───── Angezeigter Text ─────

Nach Änderung der Pflegeausbildung: Viele Azubis brechen ab
Hoch berichtet, dass die Quote derjenigen, die die generalisierte Ausbildung abbrechen, mit 47 Prozent "katastrophal hoch" sei. Das liege daran, dass in der Ausbildung die drei bislang voneinander getrennten Berufszweige der Kranken-, Alten-, und Kinderkrankenpflege zusammengeführt wurden. "Wenn jemand sagt, ich möchte Kinderkrankenschwester werden, dann möchte die Person in diesem Bereich lernen und nicht in der Altenpflege."
Für 2025 plane die Politik, die Resultate der neuen Pflegeausbildung zu überprüfen. Bernhard Hoch ist sich jedoch sicher, dass dies nur auf quantitativer und nicht auf qualitativer Ebene geschehe. "Dann kann abgelesen werden: Wir haben x Personen ausgebildet, Ziel erreicht oder eben nicht." Doch man werde so nicht erkennen, wie viele Personen abgebrochen haben und aus welchen Gründen. "Das will man schlichtweg auch nicht wissen", vermutet der GKind-Geschäftsführer.
Problem der Kinderpflege auch in den SLK-Kliniken im Raum Heilbronn: Abbruchzahlen der Ausbildung steigen
Bei den SLK-Kliniken wird die Vertiefungsrichtung Pädiatrie in der Praxis angeboten. "Die Interessenten bewerben sich bereits vor der Ausbildung auf die entsprechende Ausschreibung", erklärt Anne Hekel von der Unternehmenskommunikation. Für diejenigen, die sich für die Vertiefung Pädiatrie entschieden haben, finde bereits der erste Orientierungseinsatz in der Pflegeausbildung im Bereich der Pädiatrie statt, um später umfassend im praktischen Teil der Kinderkrankenpflege ausgebildet werden zu können.

───── Quellenmaterial ─────

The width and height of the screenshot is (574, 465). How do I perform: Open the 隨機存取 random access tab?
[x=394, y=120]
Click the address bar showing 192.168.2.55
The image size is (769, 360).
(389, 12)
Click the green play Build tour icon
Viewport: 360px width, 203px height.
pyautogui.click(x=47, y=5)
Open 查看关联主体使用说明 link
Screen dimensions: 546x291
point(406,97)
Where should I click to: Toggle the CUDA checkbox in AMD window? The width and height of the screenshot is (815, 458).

─────

__Aufgabe__. Gib bitte einen Abschnitt aus dem Text über die Pflegeausbildung Wort für Wort wieder: Setze bei den Worten „Für 2025 plane“ ein und höre nach „vermutet der GKind-Geschäftsführer.“ auf. Die Daten spielen hierfür keine Rolle.

__Antwortfeld__.
Für 2025 plane die Politik, die Resultate der neuen Pflegeausbildung zu überprüfen. Bernhard Hoch ist sich jedoch sicher, dass dies nur auf quantitativer und nicht auf qualitativer Ebene geschehe. "Dann kann abgelesen werden: Wir haben x Personen ausgebildet, Ziel erreicht oder eben nicht." Doch man werde so nicht erkennen, wie viele Personen abgebrochen haben und aus welchen Gründen. "Das will man schlichtweg auch nicht wissen", vermutet der GKind-Geschäftsführer.